Azerbaijani President Ilham Aliyev and Armenian Prime Minister Nikol Pashinyan on Wednesday will meet at a summit in Brussels to discuss steps following the Nagorno-Karabakh conflict amid protests opposing the talks in the Armenian capital Yerevan.

During their talks – mediated by the European Council President Charles Michel – Aliyev and Pashinian are expected to discuss the start of negotiations on a "comprehensive peace treaty."

Their meeting comes after a flare-up in Nagorno-Karabakh on March 25 that saw renewed tensions between Yerevan and Baku.

On the eve of the summit, several thousand opposition supporters rallied Tuesday in Yerevan to denounce the government's handling of the territorial dispute with arch-foe Azerbaijan over the Nagorno-Karabakh region.

Long-contested between the Caucasus neighbors, Nagorno-Karabakh, internationally recognized as part of Azerbaijan, was at the center of an all-out war in 2020 that claimed more than 6,500 lives before it ended with a Russian-brokered cease-fire agreement.

The pact saw Azerbaijan regain swathes of its previously Armenian occupied territories in what was seen in Armenia as a national humiliation, sparking weeks of mass anti-government protests.

Waving flags, protesters filled the capital's central Freedom Square on Tuesday evening, with many shouting anti-government slogans.

They then marched through downtown Yerevan, vowing to block traffic in the streets later in the evening.

One of the demonstrators, 58-year-old seamstress Marine Harutyunyan said: "We don't expect anything positive from tomorrow's meeting" between Pashinian and Aliyev.

On the other side, Yerevan recently called on Baku to start peace talks "without delay." Baku agreed, saying it had already put forward such a proposal a year ago.
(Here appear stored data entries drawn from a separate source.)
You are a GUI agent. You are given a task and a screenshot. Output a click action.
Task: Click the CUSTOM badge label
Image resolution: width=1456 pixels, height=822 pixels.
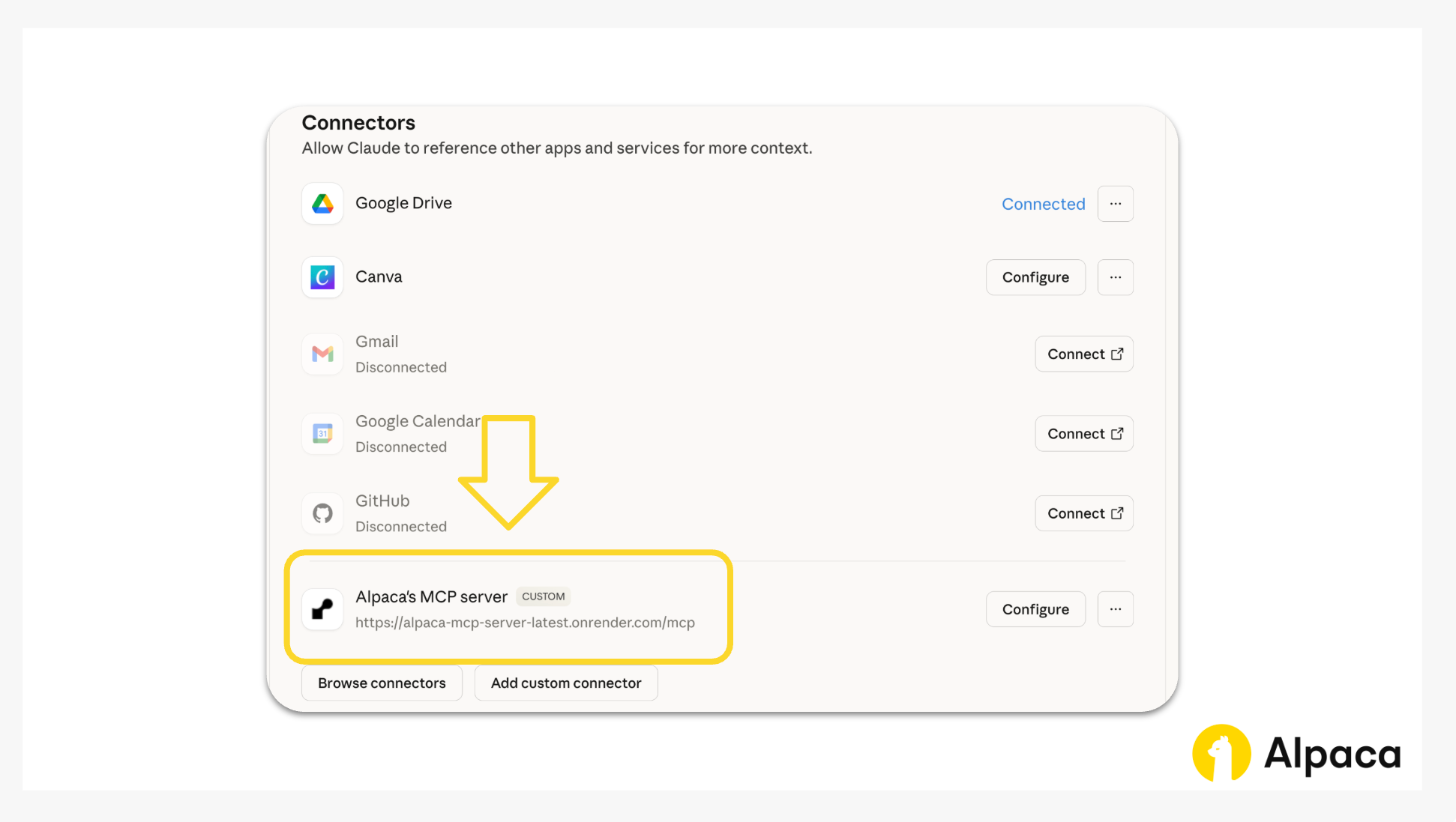[543, 596]
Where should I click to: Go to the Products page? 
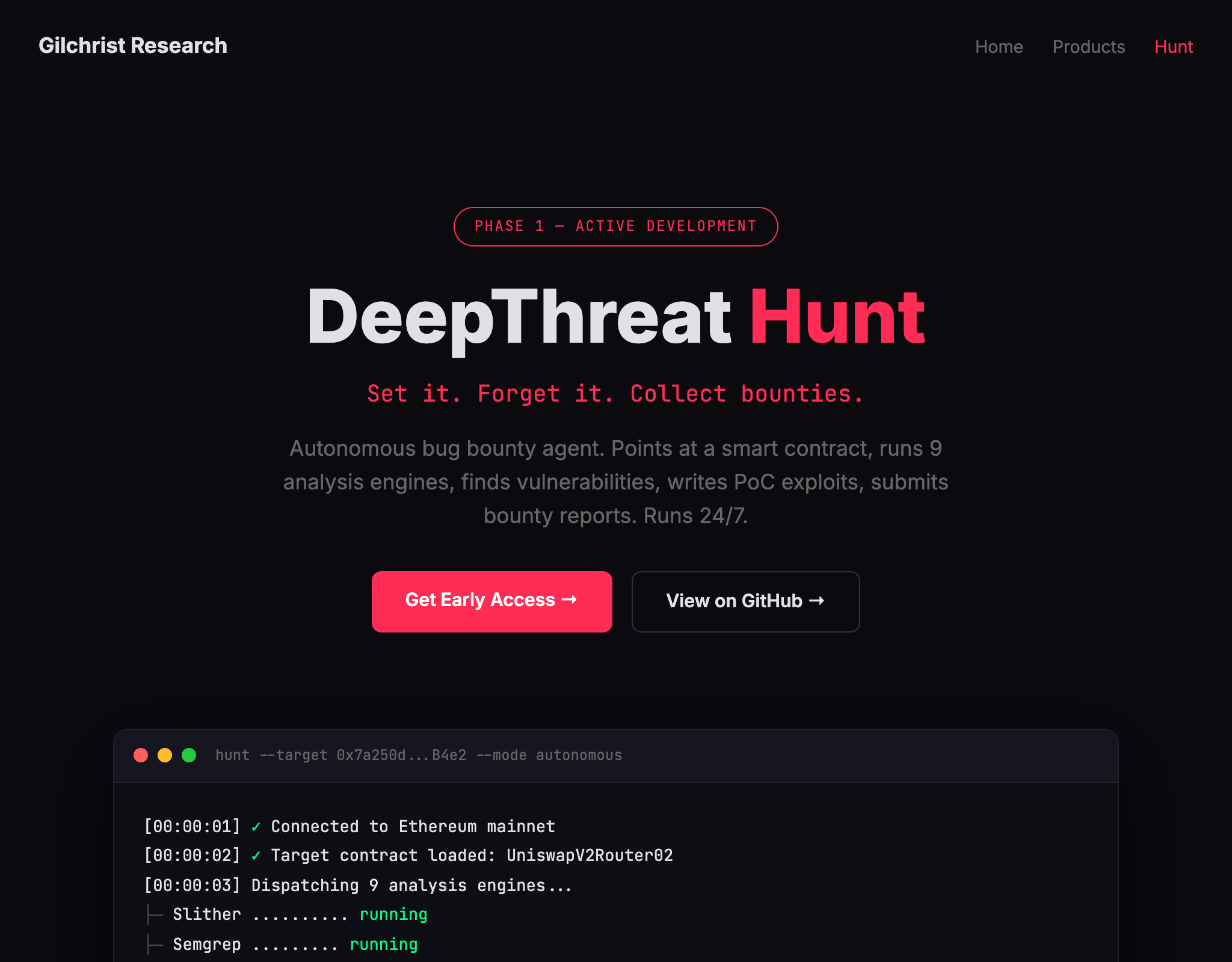click(x=1088, y=47)
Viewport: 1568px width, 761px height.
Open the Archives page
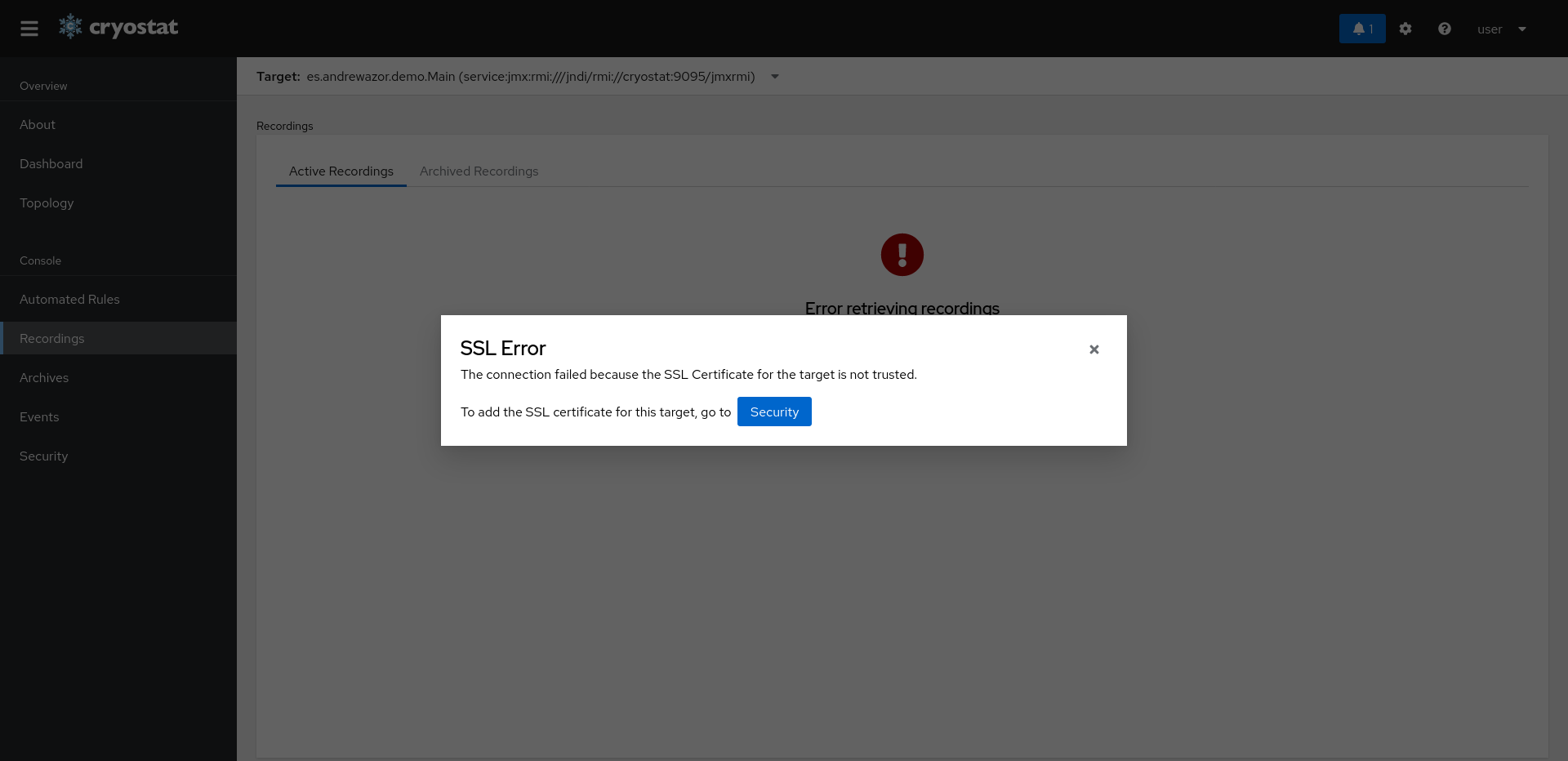(x=44, y=377)
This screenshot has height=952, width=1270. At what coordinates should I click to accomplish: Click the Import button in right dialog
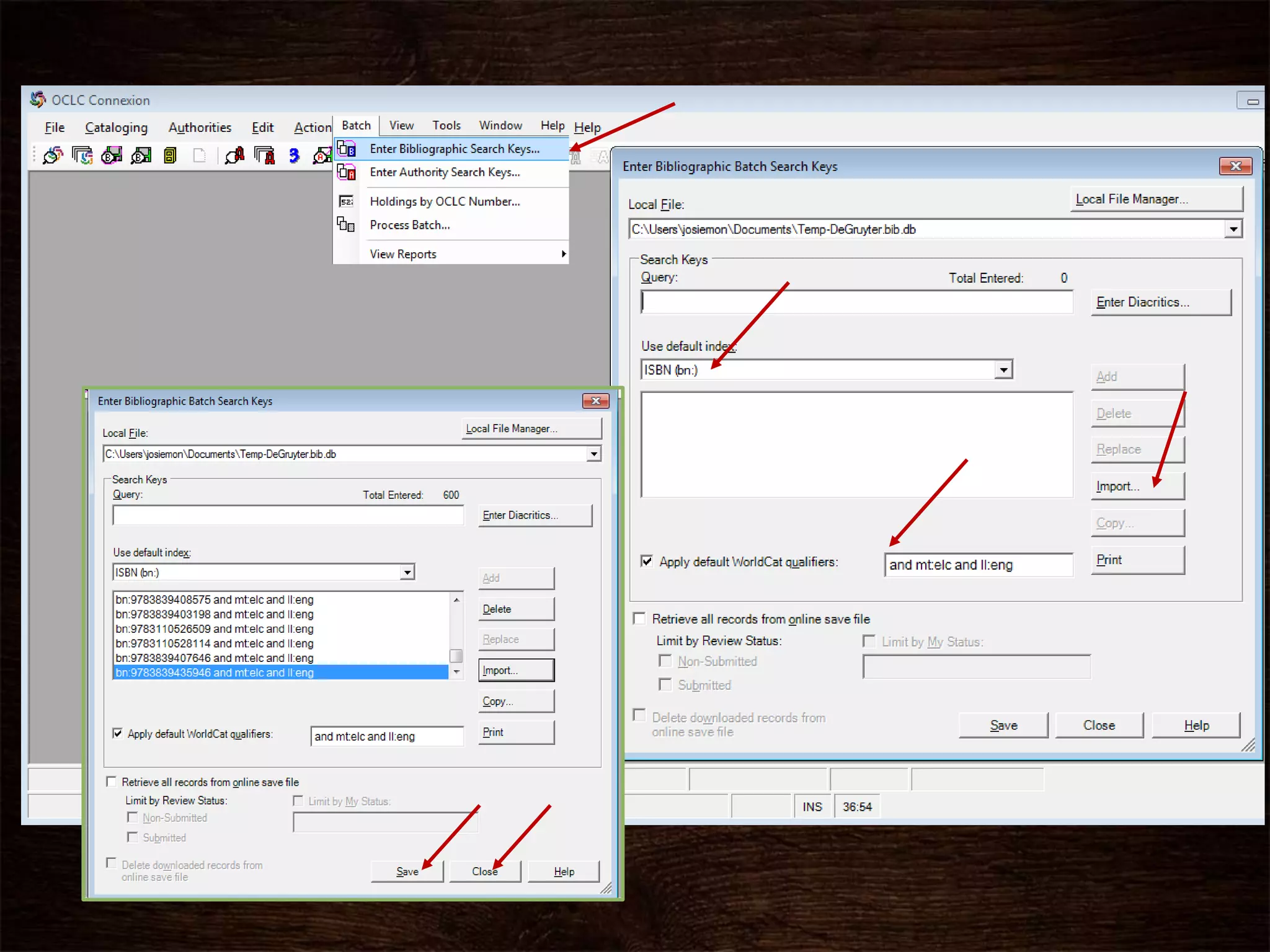pyautogui.click(x=1136, y=487)
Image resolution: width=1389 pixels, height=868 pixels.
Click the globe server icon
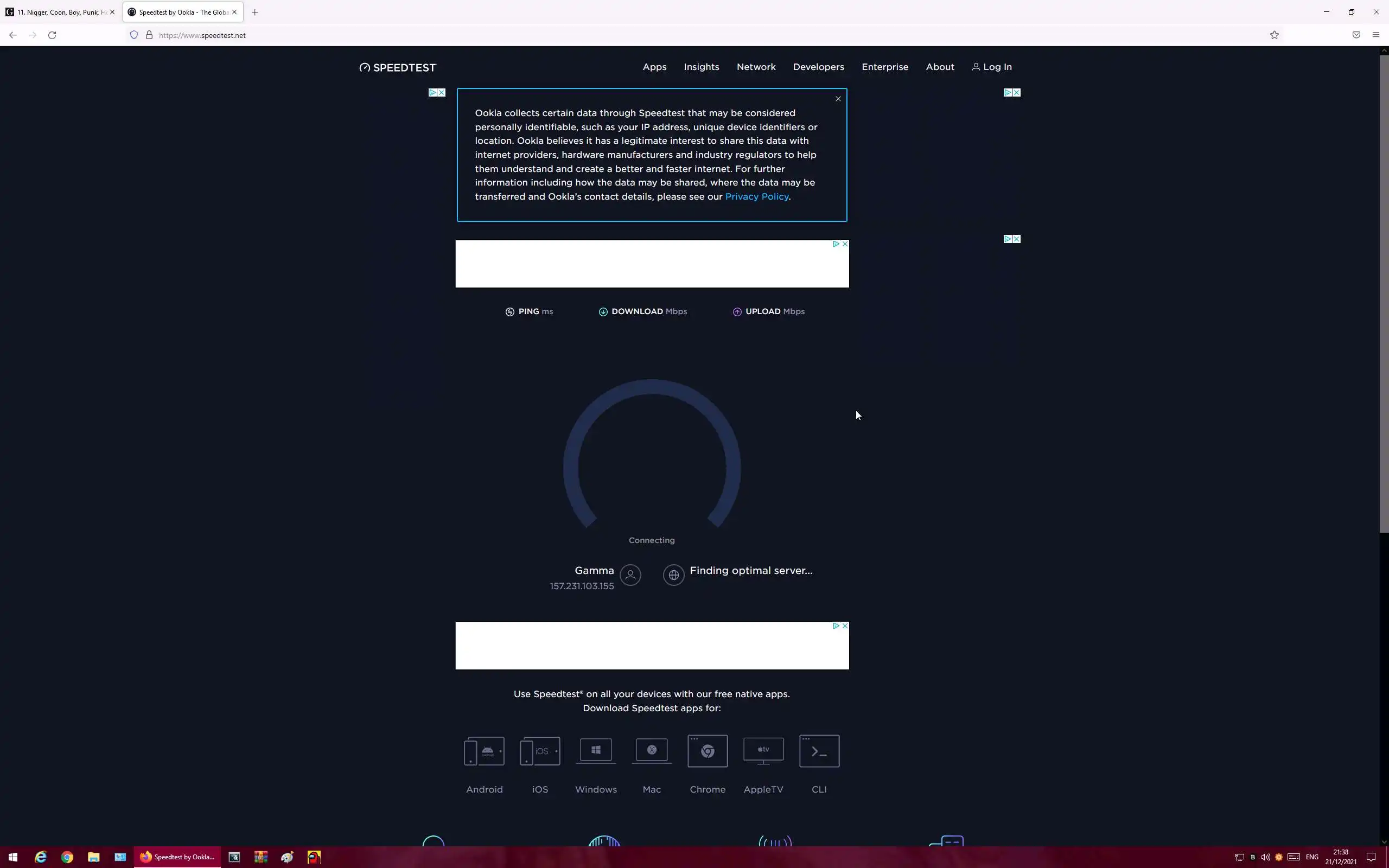(673, 575)
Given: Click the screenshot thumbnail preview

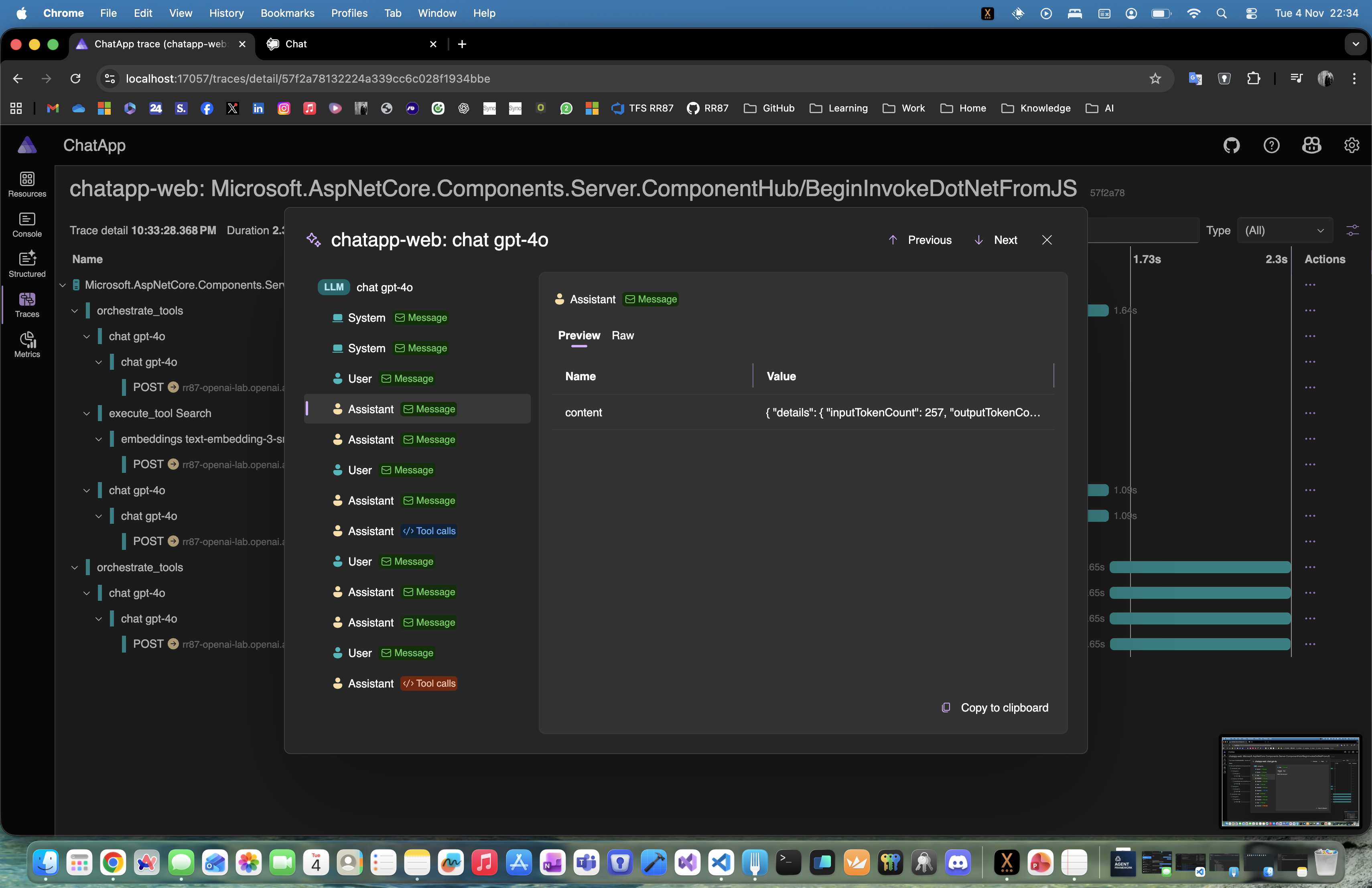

Baku tabled in mid-March its set of framework proposals for the peace agreement that includes both sides' mutual recognition of territorial integrity.

Armenian Foreign Minister Ararat Mirzoyan sparked controversy at home when he said – commenting on the Azerbaijani proposal – that for Yerevan "the Nagorno-Karabakh conflict is not a territorial issue, but a matter of rights" of the local ethnic-Armenian population.